Of all the risk factors that confront investors, concentrated-stock risk is perhaps the sweetest.
If you have this risk in your portfolio, you likely picked a stock that has blossomed in value, or you participated in an initial public offering because you were part of a team that took a company public. Either way, you have the very high-quality problem of deciding what to do with all of your profits.
In the institutional community, the decision is easy. You sell some, or all, of the stock, especially if the profit is 100% or more, and use the profits to buy something else. This reflects a belief – based on experience – that 100% gains are rare, and thus not to be trifled with. For executives with significant stock positions in their company, the exercise often reflects a desire to diversify their risk so that not all of their proverbial eggs are in one basket.
But individual investors tend to have radically different responses, and this creates sticky situations for them, and their advisors. John and Jane Investor often fall in love with their stocks. Every advisor knows this, and they know that trying to discuss the issue with their clients is often like trying to take lollipops from babies.
We see this on a near daily basis. We know of advisors with clients with positions in mid-cap stocks that have doubled in value in a year and the position is now worth in the high seven figures. We know of others who have a low-cost basis in some of the market’s most desirable, hottest stocks because they bought low. In these situations, the idea of taking profits is anathema. Advisors often wrestle with clients. Clients resist advisors. Mr. Market just chuckles; he is truly a patient, long-term investor.
Our response to these situations is simple: Remember Medarex.
The company was the hot biotechnology play some 20 years ago. A friend, someone who is now one of the most senior executives in the global securities industry, had a huge Medarex position. He bought the stock at low prices. He interviewed the chief executive, and he kept buying more and more. At one point, his position was worth about $22 million. Everyone told him to sell some stock, to diversify his holdings, and to avail himself of the various strategies for dealing with concentrated risk. But he was hypnotized by the value of his position. And then, circumstances changed. The stock began to retreat, and it kept falling, and he kept rationalizing the decline, arguing that the market was wrong, and he was right. Finally, he gave back all of his gains in the stock, and a lot of his initial investment. To this day, Medarex haunts him. For his family, the stock is a reminder of what to avoid in investing.

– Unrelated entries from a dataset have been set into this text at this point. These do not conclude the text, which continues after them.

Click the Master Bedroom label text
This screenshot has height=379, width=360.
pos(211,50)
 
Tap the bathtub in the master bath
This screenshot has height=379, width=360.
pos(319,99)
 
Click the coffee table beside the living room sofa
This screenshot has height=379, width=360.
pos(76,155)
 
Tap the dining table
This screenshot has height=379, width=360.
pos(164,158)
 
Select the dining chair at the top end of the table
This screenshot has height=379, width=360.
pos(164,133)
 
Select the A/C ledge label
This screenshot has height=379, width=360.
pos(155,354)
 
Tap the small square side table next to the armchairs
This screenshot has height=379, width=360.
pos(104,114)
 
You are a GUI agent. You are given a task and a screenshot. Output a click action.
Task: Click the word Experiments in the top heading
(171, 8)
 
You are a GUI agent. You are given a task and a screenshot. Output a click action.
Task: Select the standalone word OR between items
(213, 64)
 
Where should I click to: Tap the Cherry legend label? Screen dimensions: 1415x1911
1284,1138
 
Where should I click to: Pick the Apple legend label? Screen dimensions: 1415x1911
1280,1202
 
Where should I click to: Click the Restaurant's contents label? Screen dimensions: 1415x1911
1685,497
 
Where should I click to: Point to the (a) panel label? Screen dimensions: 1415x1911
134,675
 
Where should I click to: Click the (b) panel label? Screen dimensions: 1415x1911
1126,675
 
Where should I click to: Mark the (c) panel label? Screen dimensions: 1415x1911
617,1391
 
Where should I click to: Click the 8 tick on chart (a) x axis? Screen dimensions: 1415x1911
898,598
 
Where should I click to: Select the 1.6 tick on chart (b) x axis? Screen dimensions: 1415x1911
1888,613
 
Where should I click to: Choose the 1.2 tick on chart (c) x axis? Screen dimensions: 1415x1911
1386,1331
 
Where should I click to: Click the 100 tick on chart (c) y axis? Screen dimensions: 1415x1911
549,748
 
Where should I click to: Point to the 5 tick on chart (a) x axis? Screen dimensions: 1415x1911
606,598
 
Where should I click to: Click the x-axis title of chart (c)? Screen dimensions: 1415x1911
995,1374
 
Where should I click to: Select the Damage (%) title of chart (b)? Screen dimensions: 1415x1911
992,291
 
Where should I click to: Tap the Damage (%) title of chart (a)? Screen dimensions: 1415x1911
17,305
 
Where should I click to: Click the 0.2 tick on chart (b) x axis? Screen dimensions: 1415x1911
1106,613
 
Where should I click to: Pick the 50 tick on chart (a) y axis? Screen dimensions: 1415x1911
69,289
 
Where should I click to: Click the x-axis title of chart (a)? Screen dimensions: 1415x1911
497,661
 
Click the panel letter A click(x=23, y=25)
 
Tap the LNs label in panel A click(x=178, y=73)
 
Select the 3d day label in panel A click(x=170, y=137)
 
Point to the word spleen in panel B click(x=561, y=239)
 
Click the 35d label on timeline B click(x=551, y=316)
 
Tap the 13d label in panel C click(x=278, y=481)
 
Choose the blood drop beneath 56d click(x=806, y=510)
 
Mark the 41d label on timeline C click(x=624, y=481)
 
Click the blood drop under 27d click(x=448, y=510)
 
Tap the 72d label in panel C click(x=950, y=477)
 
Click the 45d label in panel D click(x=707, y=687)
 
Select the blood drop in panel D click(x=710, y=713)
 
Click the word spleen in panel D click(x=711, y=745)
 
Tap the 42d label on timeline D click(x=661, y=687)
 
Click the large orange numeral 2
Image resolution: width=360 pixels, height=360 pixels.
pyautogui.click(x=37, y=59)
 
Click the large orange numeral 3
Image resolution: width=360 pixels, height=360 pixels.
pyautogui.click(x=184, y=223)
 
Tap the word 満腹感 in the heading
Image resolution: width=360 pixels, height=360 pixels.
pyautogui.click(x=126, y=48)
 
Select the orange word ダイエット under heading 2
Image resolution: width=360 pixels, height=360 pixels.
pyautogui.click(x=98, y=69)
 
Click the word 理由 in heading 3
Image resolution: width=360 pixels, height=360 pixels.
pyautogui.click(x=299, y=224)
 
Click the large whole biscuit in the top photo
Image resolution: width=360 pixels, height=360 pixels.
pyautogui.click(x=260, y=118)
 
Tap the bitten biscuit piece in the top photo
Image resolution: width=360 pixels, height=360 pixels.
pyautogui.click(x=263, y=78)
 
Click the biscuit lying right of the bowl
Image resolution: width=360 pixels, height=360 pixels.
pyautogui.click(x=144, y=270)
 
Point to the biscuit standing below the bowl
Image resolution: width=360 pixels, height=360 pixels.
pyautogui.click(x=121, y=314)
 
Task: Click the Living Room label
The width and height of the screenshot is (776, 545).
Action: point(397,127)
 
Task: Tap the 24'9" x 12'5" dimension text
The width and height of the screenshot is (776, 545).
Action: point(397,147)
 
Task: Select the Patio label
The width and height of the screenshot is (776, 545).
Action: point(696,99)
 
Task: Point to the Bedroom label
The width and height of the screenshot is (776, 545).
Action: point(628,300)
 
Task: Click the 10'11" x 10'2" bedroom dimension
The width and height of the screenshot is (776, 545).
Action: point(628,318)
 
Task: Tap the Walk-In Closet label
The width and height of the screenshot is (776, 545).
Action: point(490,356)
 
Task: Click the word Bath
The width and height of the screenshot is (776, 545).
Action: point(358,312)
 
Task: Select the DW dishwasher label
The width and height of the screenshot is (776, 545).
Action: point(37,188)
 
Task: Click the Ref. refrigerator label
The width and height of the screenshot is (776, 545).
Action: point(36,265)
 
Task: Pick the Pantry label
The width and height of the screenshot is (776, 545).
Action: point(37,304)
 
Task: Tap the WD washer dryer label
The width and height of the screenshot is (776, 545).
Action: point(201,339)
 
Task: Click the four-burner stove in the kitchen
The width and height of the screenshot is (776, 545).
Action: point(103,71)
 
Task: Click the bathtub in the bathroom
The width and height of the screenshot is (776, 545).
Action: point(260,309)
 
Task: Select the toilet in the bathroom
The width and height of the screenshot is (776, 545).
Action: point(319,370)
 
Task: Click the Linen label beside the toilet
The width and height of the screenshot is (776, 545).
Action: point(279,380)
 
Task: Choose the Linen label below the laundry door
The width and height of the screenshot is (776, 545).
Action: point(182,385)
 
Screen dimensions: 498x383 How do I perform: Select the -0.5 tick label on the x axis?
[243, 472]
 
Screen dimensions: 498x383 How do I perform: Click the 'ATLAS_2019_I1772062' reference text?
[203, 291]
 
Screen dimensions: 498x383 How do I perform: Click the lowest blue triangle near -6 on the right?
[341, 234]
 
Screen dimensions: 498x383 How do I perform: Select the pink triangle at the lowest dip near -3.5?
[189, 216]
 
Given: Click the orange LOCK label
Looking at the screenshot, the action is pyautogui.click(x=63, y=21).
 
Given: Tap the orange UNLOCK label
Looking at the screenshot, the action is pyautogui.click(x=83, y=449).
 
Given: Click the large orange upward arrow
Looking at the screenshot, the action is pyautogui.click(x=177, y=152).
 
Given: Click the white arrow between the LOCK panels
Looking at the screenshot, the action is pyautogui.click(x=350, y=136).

The Medarex story illustrates one of the great difficulties of investing: visualizing risk. Paper profits, of course, are tangible. You can see them anytime you look at your account. Risk is invisible – at least to untrained eyes.
This is often acutely true for individual investors who have no real market discipline. The cause of these difficulties is often rooted in how investors view the market. Main Street comes to Wall Street with dollar signs in their eyes. They want to turn $1 into $10, and thereby realize the mythical ten-bagger that Peter Lynch made famous in his book, One up on Wall Street, that was first published in 1989.
That’s why we think our software can help advisors help their clients by taking that which is difficult to see and converting it into a number and picture. Sometimes, pictures are more powerful than a thousand words. When clients win, advisors win, and they often win more.
Bottom line: When it comes to investing, remember the Kenny Rogers Rule: “You have to know when to hold them, know when to fold ‘em. Know when to walk away, know when to run.” Unfortunately, too few investors ever really hear the beat of that song.